Find the line containing "Oera Linda Book (111, 1409)" in the entries below. Reproduce that line and each one after it to the end, exactly, with no other lines.

Collected data entries
....
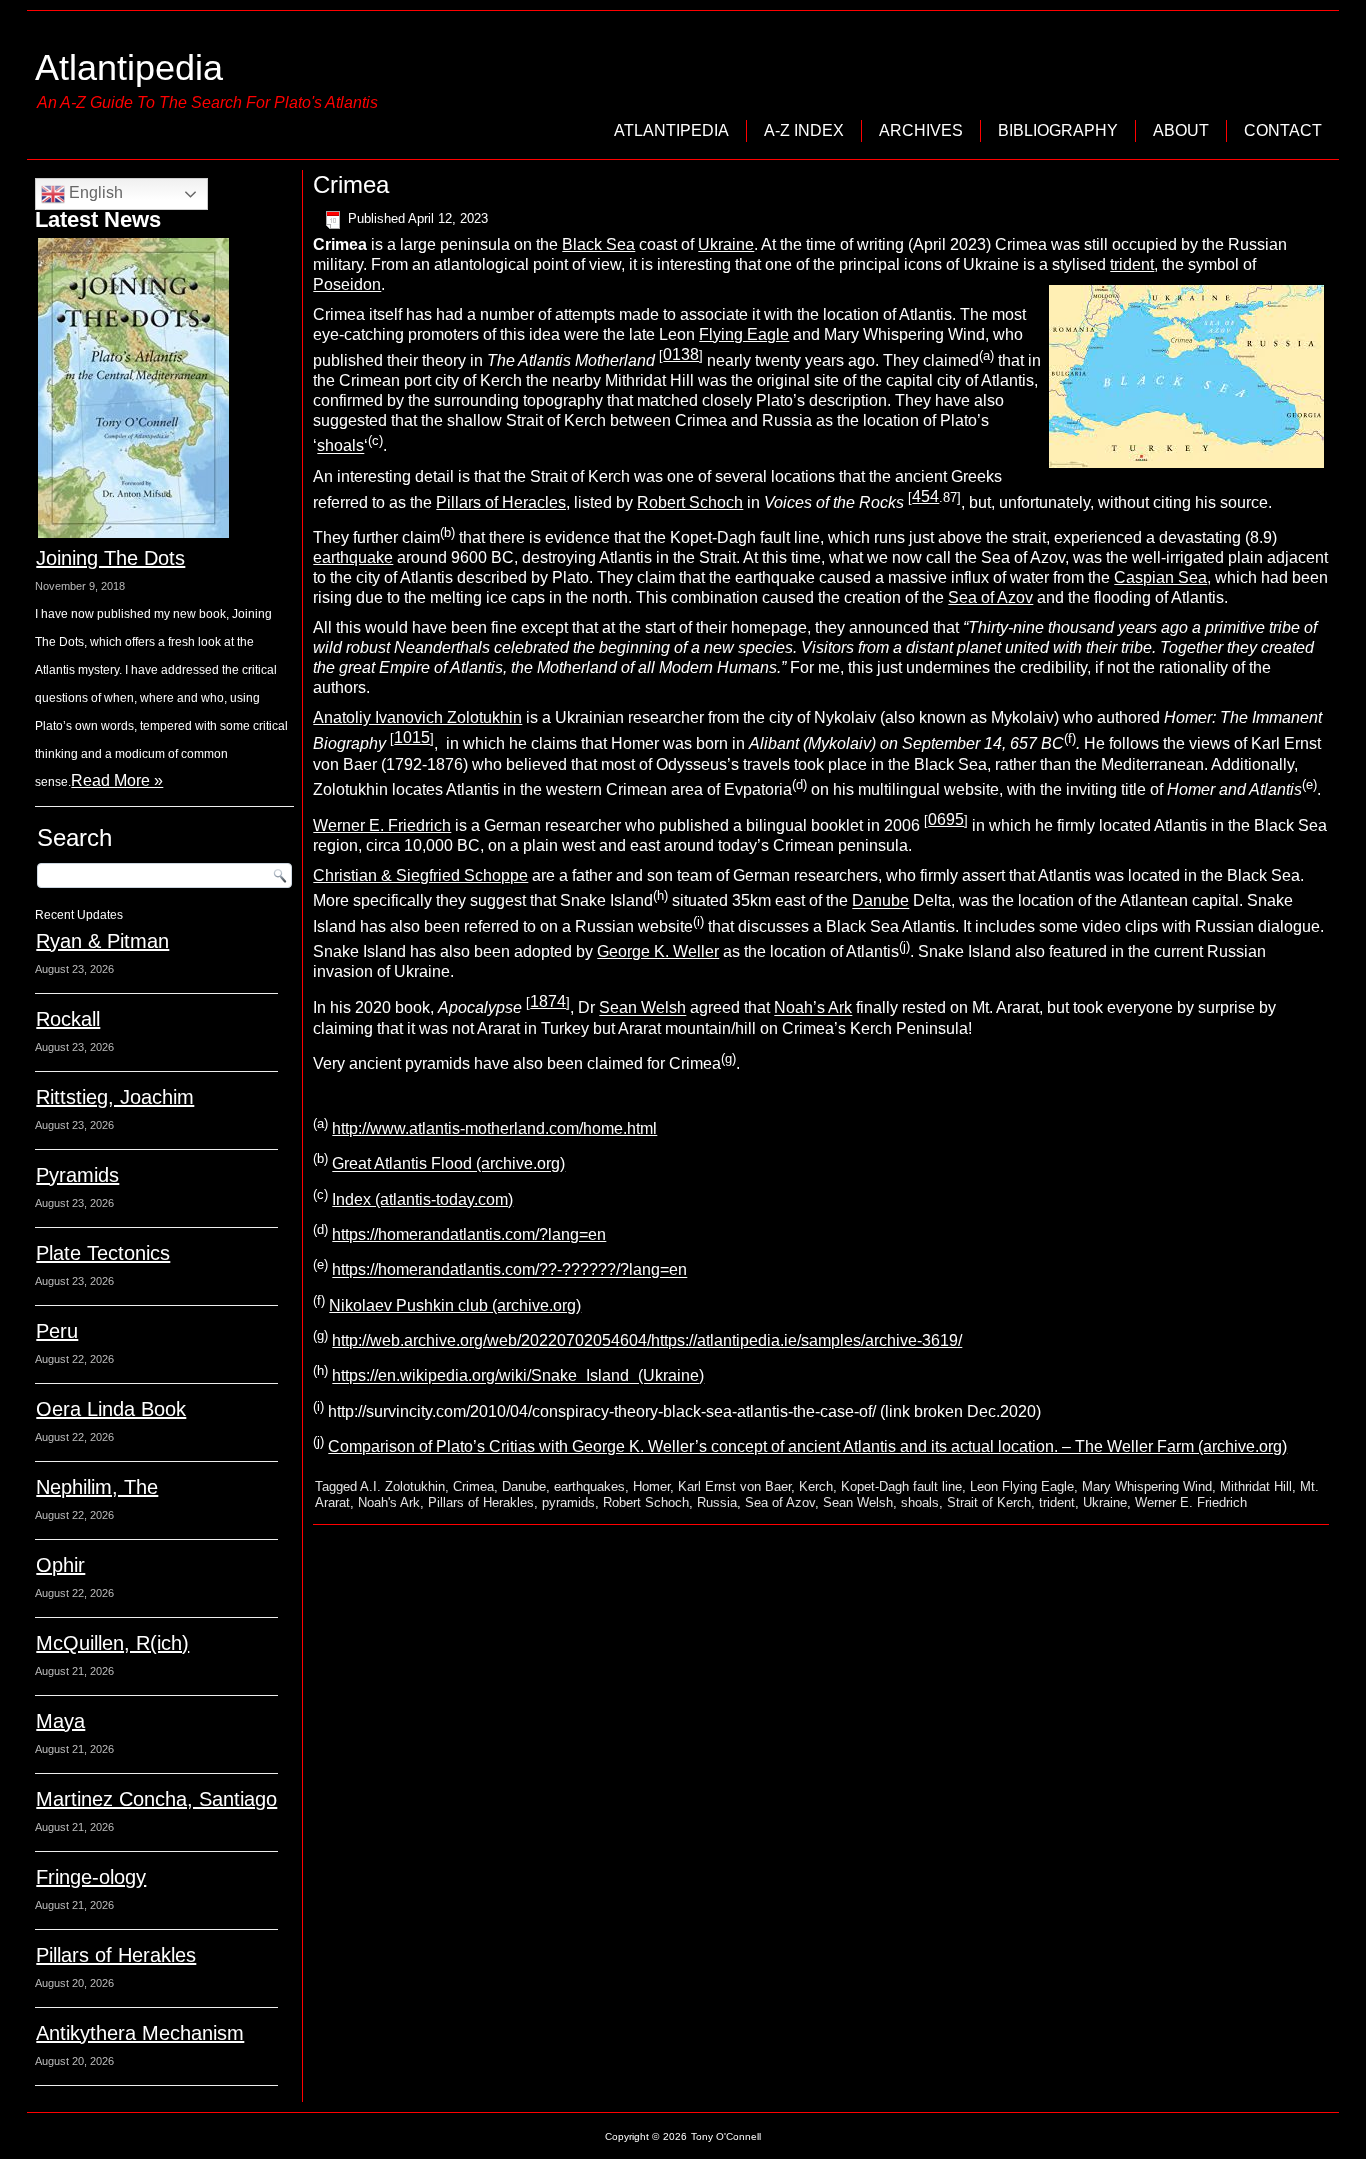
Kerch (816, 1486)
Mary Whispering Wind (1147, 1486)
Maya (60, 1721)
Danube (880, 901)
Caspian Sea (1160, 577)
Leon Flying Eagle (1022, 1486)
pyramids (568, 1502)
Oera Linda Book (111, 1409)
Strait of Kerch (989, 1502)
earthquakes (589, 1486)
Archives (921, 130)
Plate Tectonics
....
### EXPECTED OUTPUT
Oera Linda Book (111, 1409)
Strait of Kerch (989, 1502)
earthquakes (589, 1486)
Archives (921, 130)
Plate Tectonics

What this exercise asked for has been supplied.